監修医師:
神宮 隆臣(医師)
側頭葉てんかんの概要
側頭葉てんかんは、成人発症の焦点てんかんのなかで頻度が高いタイプであり、特に内側側頭葉(海馬や扁桃体)に起源を持つ場合が多いです。
発作はしばしば薬剤抵抗性を示し、すべてのてんかん患者さんのなかで難治性となる割合も高くなります。
薬物治療が無効な場合でも、外科的治療による発作抑制効果が高いことが特徴で、手術によって70%以上の症例で発作消失が期待できます。
側頭葉てんかんの原因
側頭葉てんかんは、主に側頭葉内の構造異常や損傷によって発症します。代表的な原因は以下のとおりです。
海馬硬化症(hippocampal sclerosis)
最も頻度の高い原因で、海馬(記憶を司る脳の部位)が慢性的な損傷を受け、萎縮し硬化する病態です。
細胞喪失とグリア細胞の増殖が進み、てんかん性放電が起きやすくなります。
限局性皮質異形成(focal cortical dysplasia)
脳の皮質が胎児期に正常に形成されず、一部に異常な細胞や配列が残った状態です。
これが電気的に過敏な焦点となり、発作の原因になります。
低悪性度てんかん原生腫瘍(LEAT)
主に若年発症例でみられる腫瘍群で、神経膠腫や神経膠神経細胞腫などが含まれます。これらの腫瘍は進行は緩やかですが、周囲の脳組織に刺激を与え、てんかん発作を誘発します。
脳炎後瘢痕、外傷後変化
脳炎(特に単純ヘルペス脳炎など)や頭部外傷の後に、側頭葉内に瘢痕組織が形成されることがあります。瘢痕部位では正常な神経回路が破壊されるため、異常な電気活動が起こりやすくなります。
結節性硬化症などの遺伝性疾患
結節性硬化症(TSC)に代表される遺伝性疾患では、脳内に結節状の病変(脳皮質結節)が生じ、焦点てんかんを引き起こすことがあります。
これらの病態はいずれも、側頭葉内側(海馬・扁桃体)やその周囲の組織を障害し、神経細胞の異常興奮を生じやすい環境を作り出します。

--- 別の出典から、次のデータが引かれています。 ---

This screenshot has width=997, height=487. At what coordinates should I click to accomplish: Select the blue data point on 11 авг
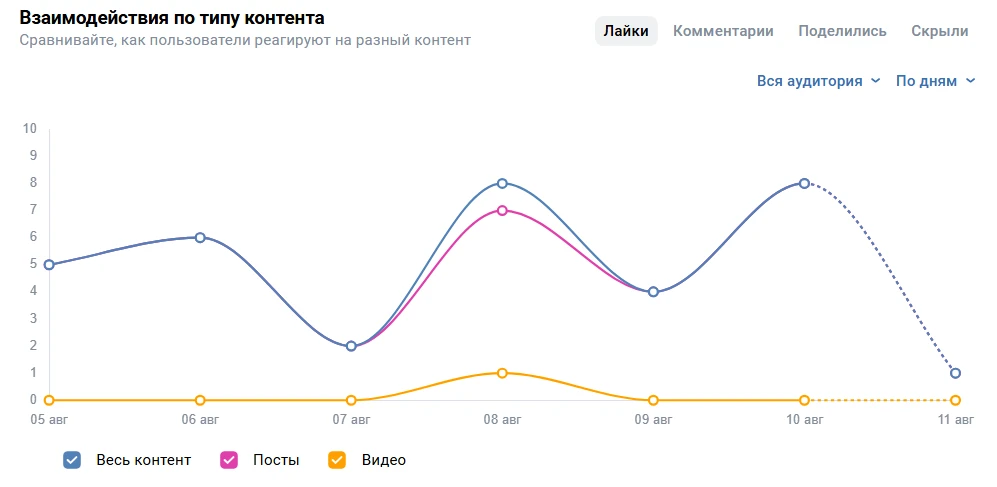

結果として、異常な神経放電(てんかん性放電)が持続的に起こり、発作を反復する状態に至ります。
側頭葉てんかんの前兆や初期症状について
側頭葉てんかんの発作は、発作開始を知らせるような特有の前兆(オーラ)を伴うことが多く、以下のような症状が典型的です。
上向性上腹部不快感
胃のあたりから胸に向かってこみ上げるような異様な感覚が生じます。これはとても特徴的な症状で、本人は「気持ち悪さ」「違和感」と表現することが多いです。
デジャヴ(既視感)やジャメヴ(未視感)
以前に見たことがあるような錯覚(デジャヴ)、あるいはよく知っている場所なのに初めて来たように感じる(ジャメヴ)といった認知異常が突然現れます。
恐怖感、不安感などの情動発作
理由のない強い恐怖、漠然とした不安感に襲われることがあります。外からはわからない症状ですが、患者さん本人にとっては印象深い体験となります。
幻嗅、幻味といった感覚異常
焦げ臭い、腐敗臭、あるいは金属的な味がするといった異常なにおい・味を感じることがあります。これも内側側頭葉(海馬・扁桃体)の発作活動に由来する症状です。
前兆に続く発作症状
- 動作停止
- 虚ろな表情で一点を見つめる
- 口部自動症(もぐもぐする、唇をなめるなど)
- 身振り自動症(衣服を触る、指を動かすなど)
発作は通常30秒〜2分程度で自然に収束しますが、発作後には数分間のもうろう状態(意識がぼんやりした状態)が続くことがよくあります。その間、周囲からの呼びかけに対する反応が鈍かったり、本人が発作の内容を覚えていないことが多いです。
受診する診療科目
側頭葉てんかんが疑われる場合、適切な診療科の受診が重要です。
脳神経内科
一般的なてんかん診療を行っている科であり、問診・脳波・画像検査による総合的評価を行います。
てんかん専門外来
難治性が疑われる場合や、外科治療の適応を考慮する場合には、より専門性の高いてんかんセンターや専門外来の受診が推奨されます。
側頭葉てんかんの検査・診断
脳波検査
側頭葉てんかんの診断において、まず中心となるのが脳波検査です。発作中の脳波が記録できれば診断に近づきます。しかし、発作が起きていないとき(発作間欠期)でも、棘波(spike)や鋭波(sharp wave)などの異常脳波が出現することが多く、これが診断の手がかりになります。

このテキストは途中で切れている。